Source records —
• • • • • • •

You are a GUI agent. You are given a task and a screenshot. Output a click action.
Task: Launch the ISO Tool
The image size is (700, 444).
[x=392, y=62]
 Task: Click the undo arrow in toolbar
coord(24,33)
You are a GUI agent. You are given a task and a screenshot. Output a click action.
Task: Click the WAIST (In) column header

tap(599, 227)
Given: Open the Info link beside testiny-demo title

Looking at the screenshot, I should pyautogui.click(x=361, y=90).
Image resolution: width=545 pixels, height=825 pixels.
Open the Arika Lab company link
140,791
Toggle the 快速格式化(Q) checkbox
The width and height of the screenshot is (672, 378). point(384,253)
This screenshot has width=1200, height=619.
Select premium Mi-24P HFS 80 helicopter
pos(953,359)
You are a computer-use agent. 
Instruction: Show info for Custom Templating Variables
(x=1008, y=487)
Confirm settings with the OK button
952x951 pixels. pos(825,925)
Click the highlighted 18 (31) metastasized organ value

• • • • • • •

TASK DETAILS — Copy the data above verbatim, keeping every line in its original order.

COMPLETE RESPONSE —
You are a GUI agent. You are given a task and a screenshot. Output a click action.
Task: Launch the ISO Tool
The image size is (700, 444).
[x=392, y=62]
 Task: Click the undo arrow in toolbar
coord(24,33)
You are a GUI agent. You are given a task and a screenshot. Output a click action.
Task: Click the WAIST (In) column header

tap(599, 227)
Given: Open the Info link beside testiny-demo title

Looking at the screenshot, I should pyautogui.click(x=361, y=90).
Image resolution: width=545 pixels, height=825 pixels.
Open the Arika Lab company link
140,791
Toggle the 快速格式化(Q) checkbox
The width and height of the screenshot is (672, 378). point(384,253)
This screenshot has width=1200, height=619.
Select premium Mi-24P HFS 80 helicopter
pos(953,359)
You are a computer-use agent. 
Instruction: Show info for Custom Templating Variables
(x=1008, y=487)
Confirm settings with the OK button
952x951 pixels. pos(825,925)
Click the highlighted 18 (31) metastasized organ value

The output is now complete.